S’il existe un sens à trouver par la psychologie, celle-ci nous renvoie donc à la fonction sociale de la musique :
“En un sens, tous les motifs de la signification, qu’ils soient symboliques ou non, sont conventionnels, si l’on entend par là qu’ils relèvent d’institutions sociales qui ont une date, se développent, se transmuent et meurent” (Francès). [...]
Qu’on nous comprenne bien : il ne s’agit pas de dénier l’existence d’un rapport individuel possible à une musique au nom de facteurs sociaux. [...] Tel individu entretiendra avec telle pièce musicale un rapport de sens spécifique irréductible à la quantification.
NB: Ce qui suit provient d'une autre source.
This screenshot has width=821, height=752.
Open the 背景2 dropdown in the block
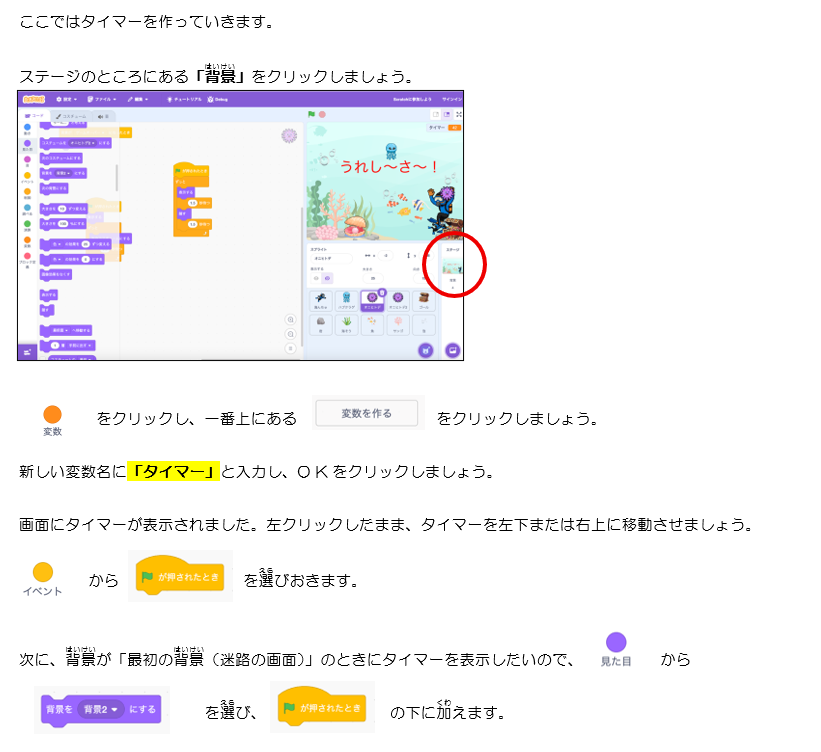(x=100, y=709)
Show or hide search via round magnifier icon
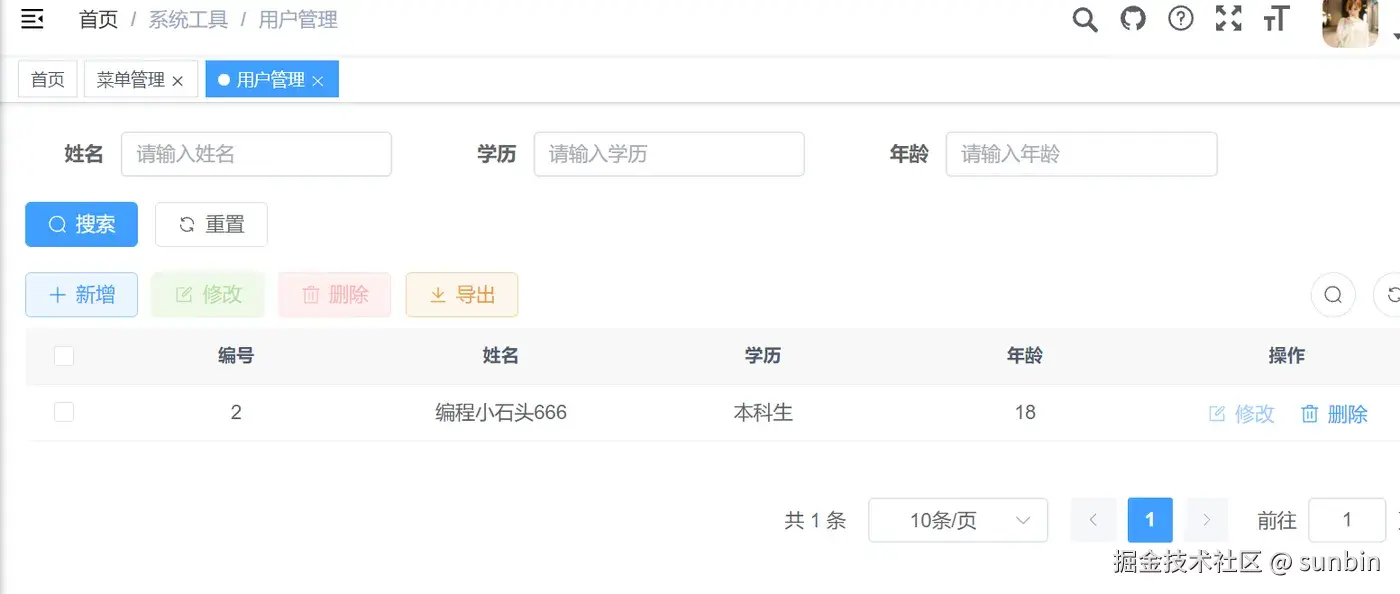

Mais le propos est de montrer ici combien ce rapport est surdéterminé, et combien hasardeux est l’espoir nourri par certains d’y accéder directement, de plain pied.
“La vraie réponse se trouve, croyons nous, dans le caractère commun du mythe et de l’oeuvre musicale, d’être des langages qui transcendent, chacun à sa manière, le plan du langage articulé, tout en requérant comme lui, et à l’opposé de la peinture, une dimension temporelle pour se manifester. Mais cette relation au temps est d’une nature particulière : tout se passe comme si la musique et la mythologie n’avaient besoin de temps que pour lui infliger un démenti. L’une et l’autre sont, en effet, des machines à supprimer le temps.” (Claude Lévi-Strauss)
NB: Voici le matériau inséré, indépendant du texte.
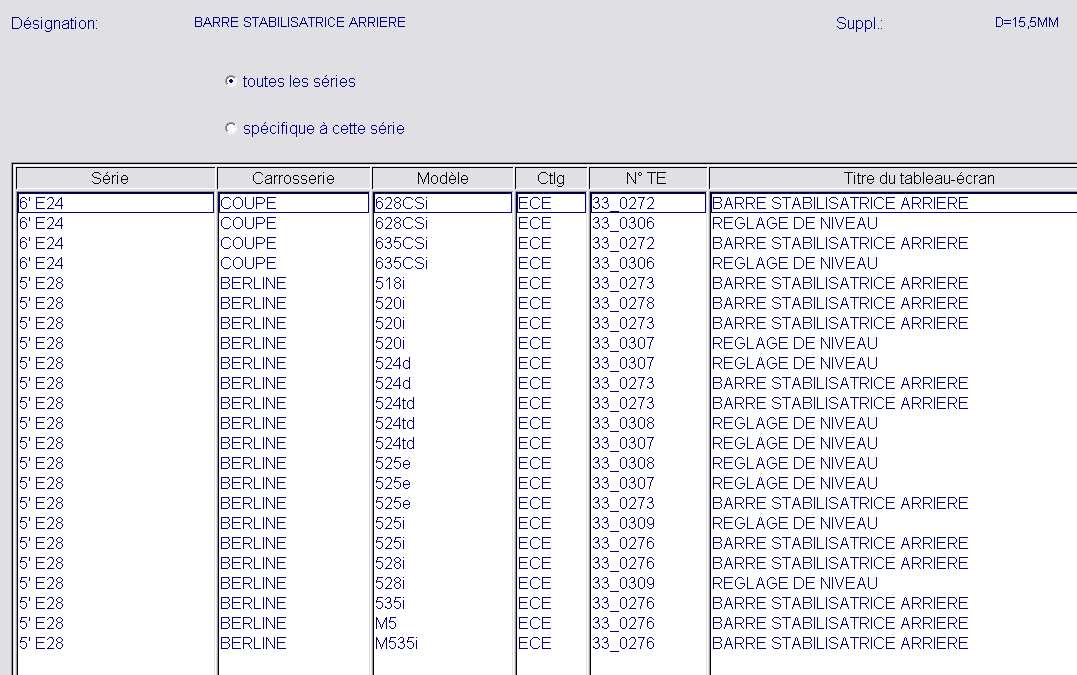The image size is (1077, 675).
Task: Select the 'toutes les séries' radio button
Action: (231, 82)
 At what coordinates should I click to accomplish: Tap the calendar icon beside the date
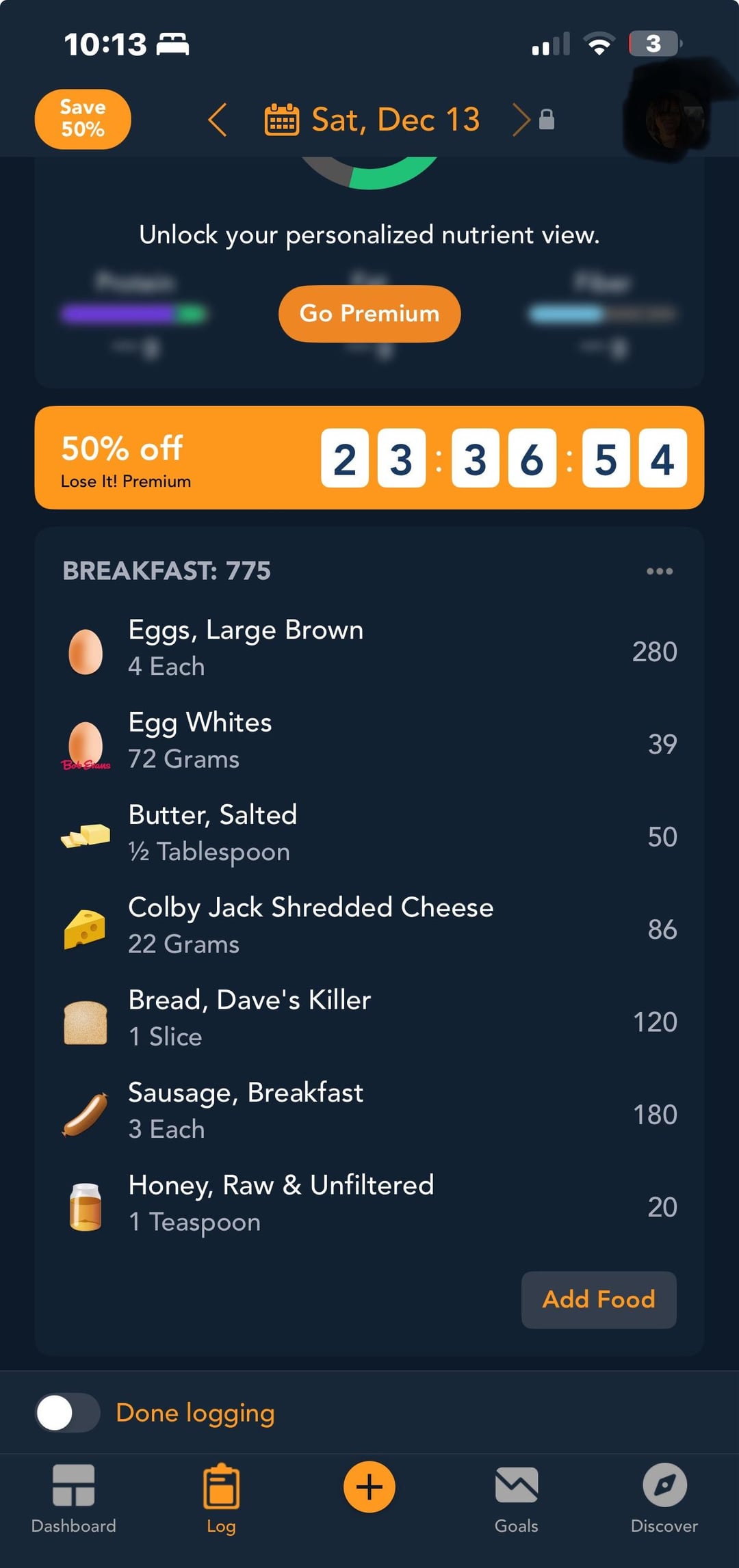[x=281, y=120]
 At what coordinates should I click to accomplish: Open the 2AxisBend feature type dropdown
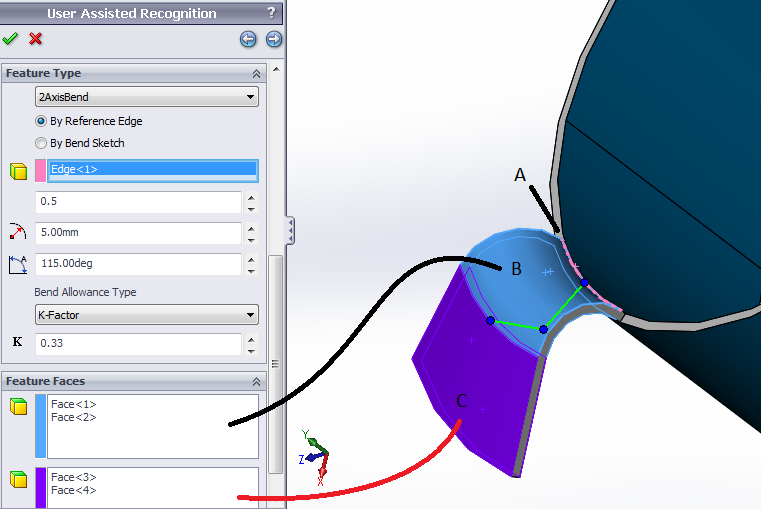pyautogui.click(x=146, y=97)
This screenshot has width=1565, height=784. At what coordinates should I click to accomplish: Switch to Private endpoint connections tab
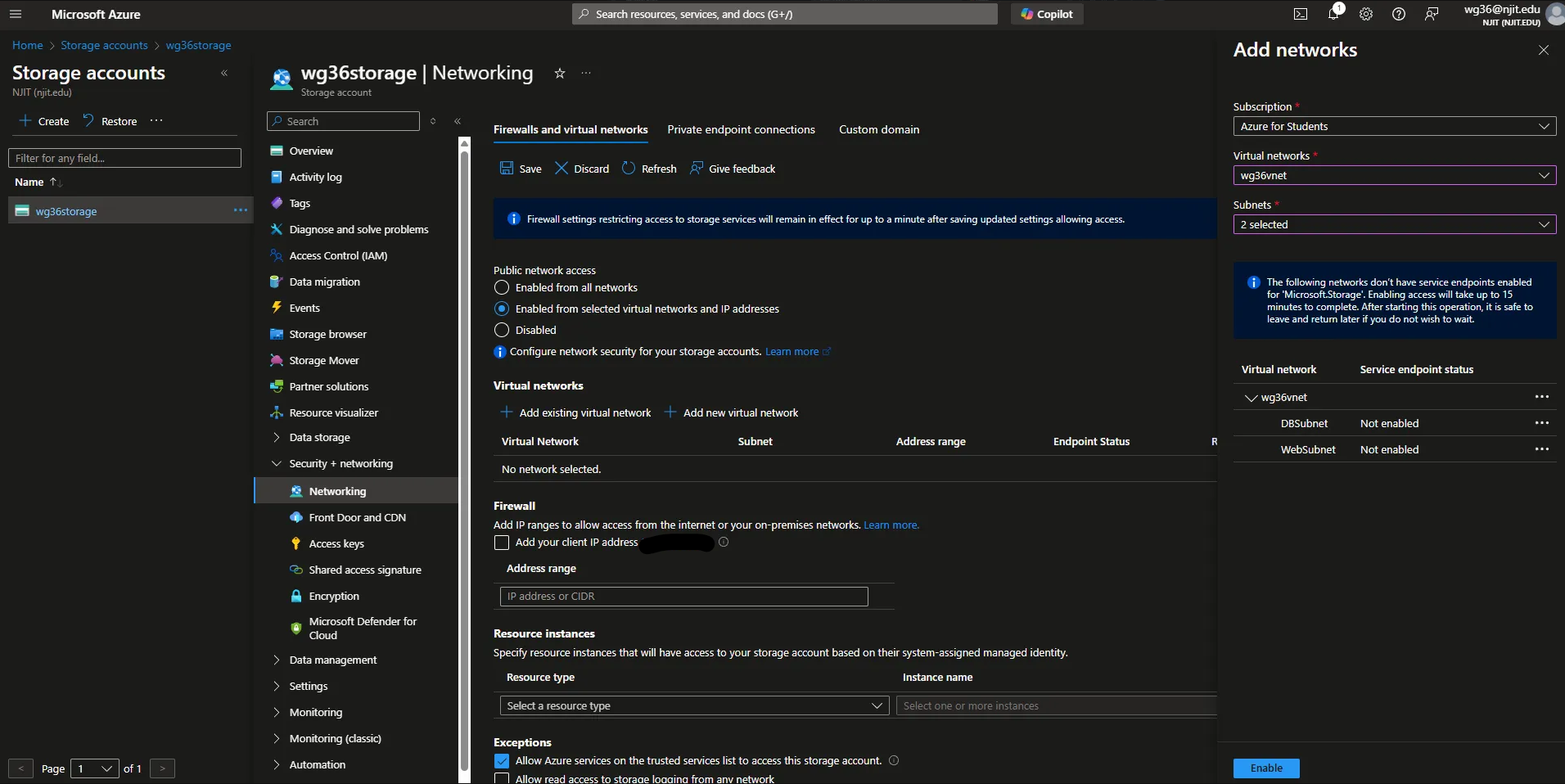point(741,129)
La musique, dans une telle perspective, représente un de ces systèmes signifiants très généraux dont traite l’anthropologie structurale :
“L’homme n’accède au réel que par la médiation d’un ensemble de systèmes signifiants (le langage, mais aussi le mythe, les rites, les systèmes de parenté, les systèmes économiques, l’art enfin) dont chacun, par le fait même de sa structure et des conditions de son fonctionnement, impose sa marque au réel et y reste toujours irréductible, à la limite, aux autres systèmes signifiants, malgré les rapports d’équivalence ou de transformation qu’on peut établir entre leurs structures respectives”. (Ruwet)
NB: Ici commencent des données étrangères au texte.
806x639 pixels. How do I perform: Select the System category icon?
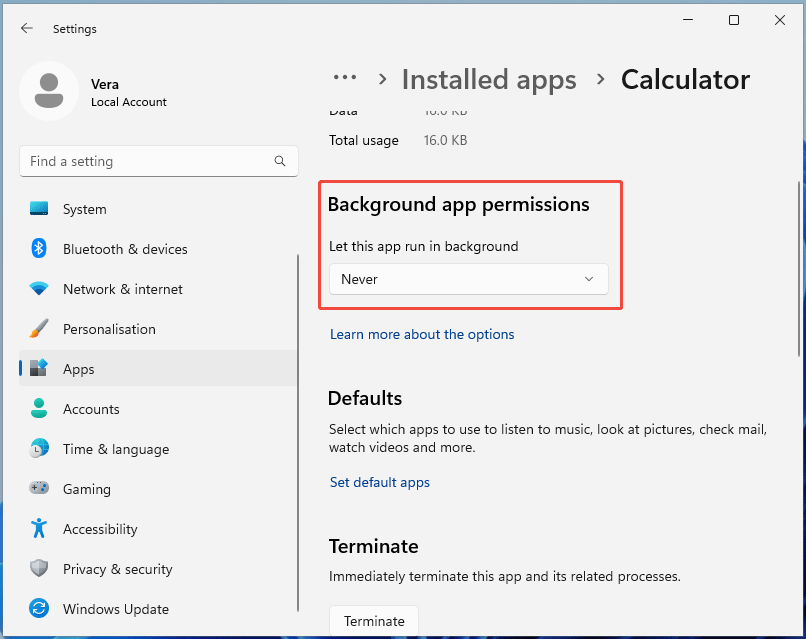(39, 209)
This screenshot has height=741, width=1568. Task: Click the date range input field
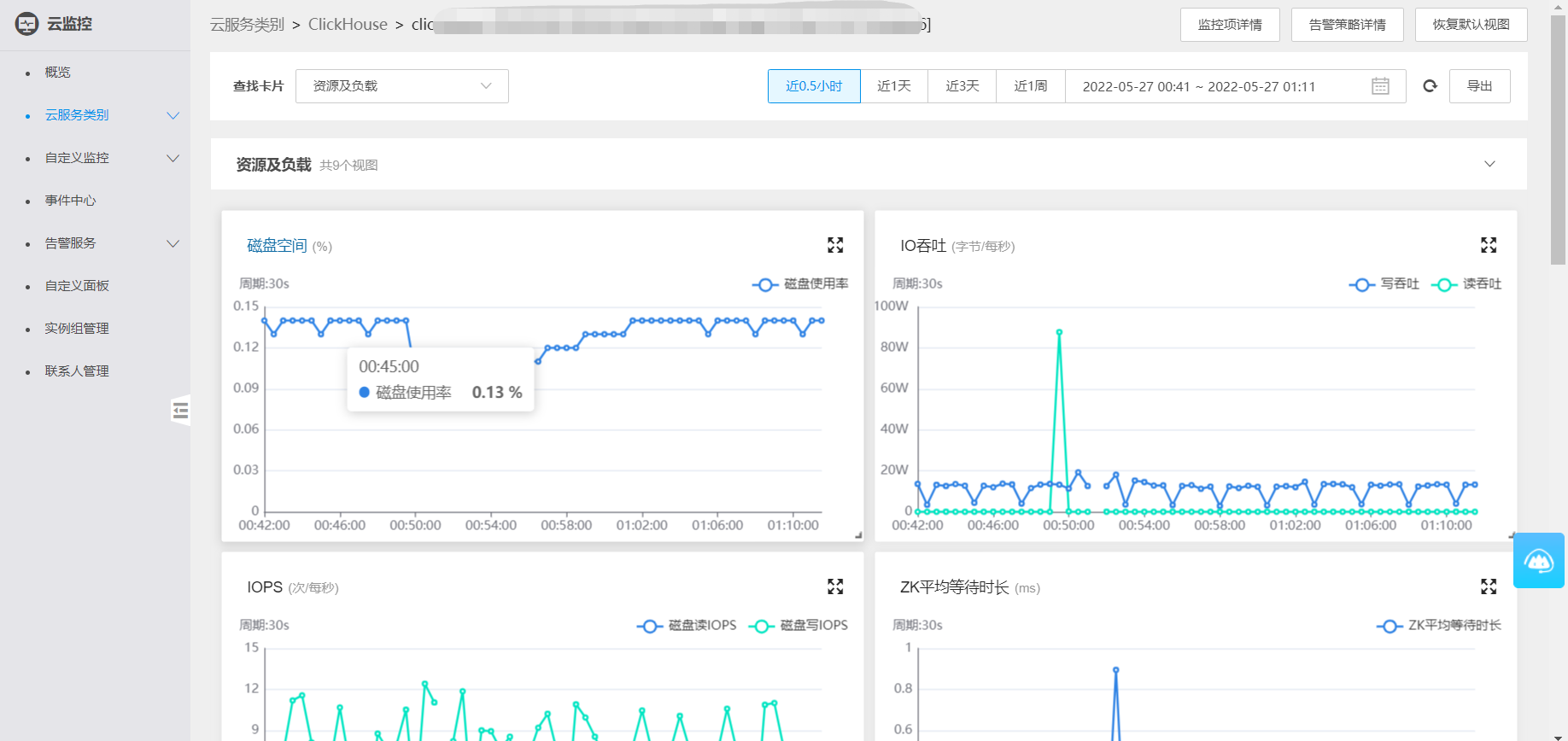coord(1213,86)
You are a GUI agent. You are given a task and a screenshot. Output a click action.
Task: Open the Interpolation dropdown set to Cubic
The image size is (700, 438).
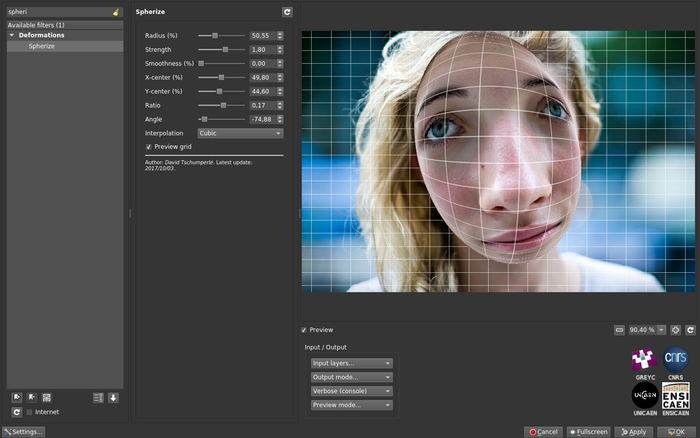[240, 133]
On retrouve, à envisager ainsi la musique, le caractère universel que semblait lui dénier l’hypothèse psychologique relativiste. Mais à un niveau d’extrême généralité, où l’homme ne peut être pleinement homme qu’en accédant de quelque façon au musical. Si bien que la musique, comme d’autres systèmes signifiants, ne peut que croiser à un moment le chemin de la mèdecine, et que les paradoxes de l’accès à la musique dans les psychoses peuvent être repensés comme exclusion du sujet par rapport à un système signifiant.
C’est en ce sens que la thérapeutique musicale est universelle et intemporelle : faute de pouvoir s’inscrire comme progrès nécessaire, elle est dans une certaine mesure inévitable, et inexorablement revient”.